Il giorno ven 11 dic 2020 alle ore 15:49 Charles Kozler <charles@fixflyer.com> ha scritto:
CentOS was the downstream of RHEL but has now become the upstream

I guess oVirt was always downstream as well - yes?

No. oVirt is oVirt. It's  downstream to nothing.
And it used to work and being used on Fedora which is upstream to RHEL and to CentOS Stream.
Fedora moved just way too fast and we had to drop the effort trying to keep the pace: https://blogs.ovirt.org/2020/05/ovirt-and-fedora/
With CentOS Stream we are just moving the point when CentOS breaks oVirt. Instead to wait a couple of months after RHEL release (CentOS 8.3 just broke oVirt: we can't build oVirt Node and oVirt appliance anymore due to a bug in lorax package, it's preventing oVirt 4.4.4 to be released because advanced virtualization build is missing a dependency which is in RHEL but not in CentOS due to a bug in CentOS compose system) we'll have the fix in oVirt a month before RHEL will be released.

 

If so then yes, I can't see much changing in the ways of oVirt

As far as I can tell by looking at CentOS 8.3, it will change in something better.

 




On Fri, Dec 11, 2020 at 2:59 AM Sandro Bonazzola <sbonazzo@redhat.com> wrote:


Il giorno gio 10 dic 2020 alle ore 21:51 Charles Kozler <charles@fixflyer.com> ha scritto:
I guess this is probably a question for all current open source projects that red hat runs but - 

Does this mean oVirt will effectively become a rolling release type situation as well?

There's no plan to make oVirt a rolling release.
 

How exactly is oVirt going to stay open source and stay in cadence with all the other updates happening around it on packages/etc that it depends on if the streams are rolling release? Do they now need to fork every piece of dependency?

We are going to test regularly oVirt on CentOS Stream, releasing oVirt Node and oVirt appliance after testing them, without any difference to what we are doing right now with CentOS Linux.
Any raised issue will be handled as usual.

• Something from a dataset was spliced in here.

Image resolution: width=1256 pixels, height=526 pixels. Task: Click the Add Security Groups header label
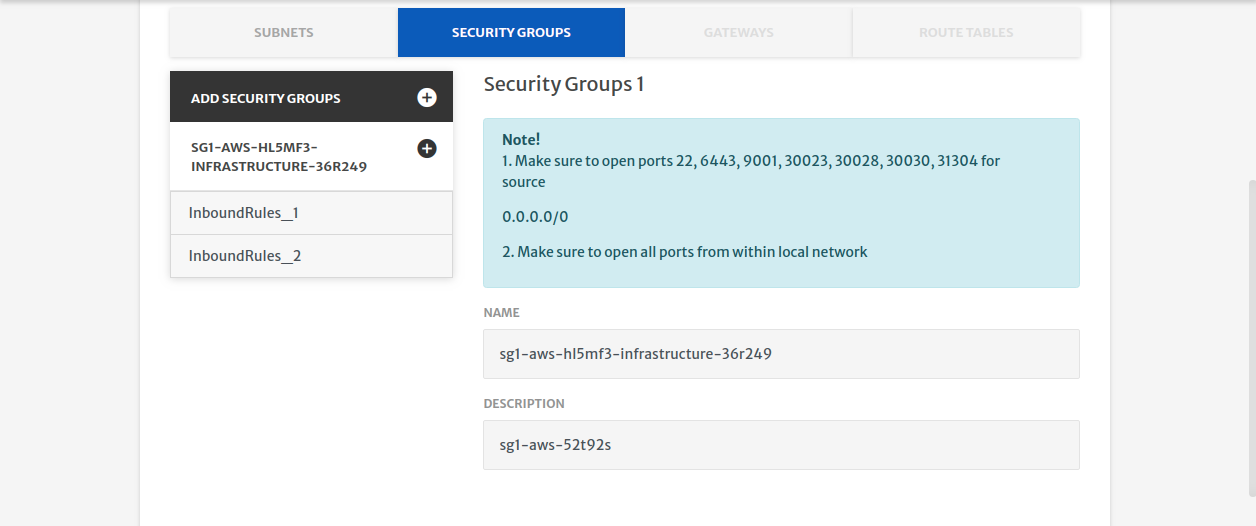[266, 98]
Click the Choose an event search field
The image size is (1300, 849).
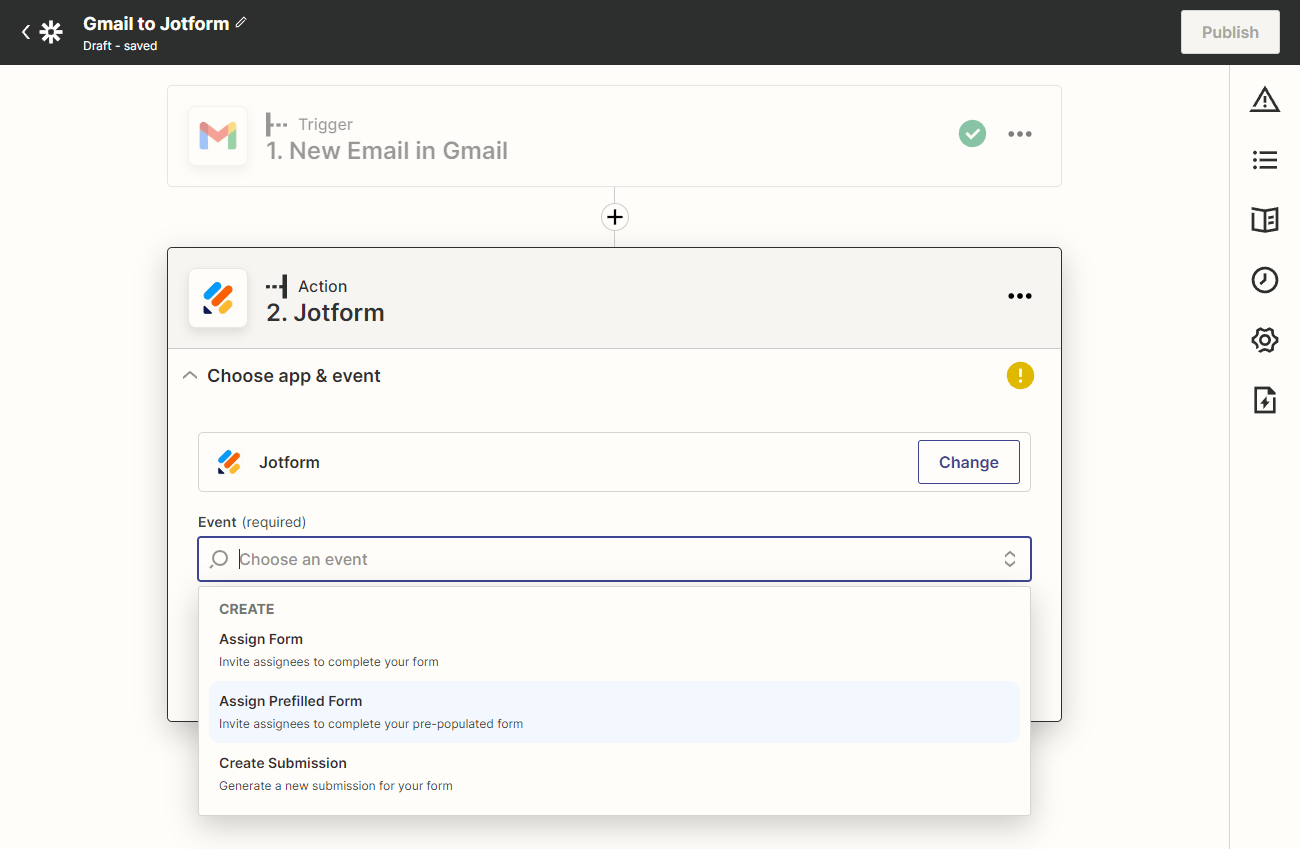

What exactly does this mean for oVirt going forward and its overall stability?

oVirt plans about CentOS Stream have been communicated one year ago here: https://blogs.ovirt.org/2019/09/ovirt-and-centos-stream/

That said, please note that oVirt documentation mentions "Enterprise Linux" almost everywhere and not explicitly CentOS Linux.
As far as I can tell any RHEL binary compatible rebuild should just work with oVirt despite I would recommend to follow what will be done within oVirt Node and oVirt Appliance.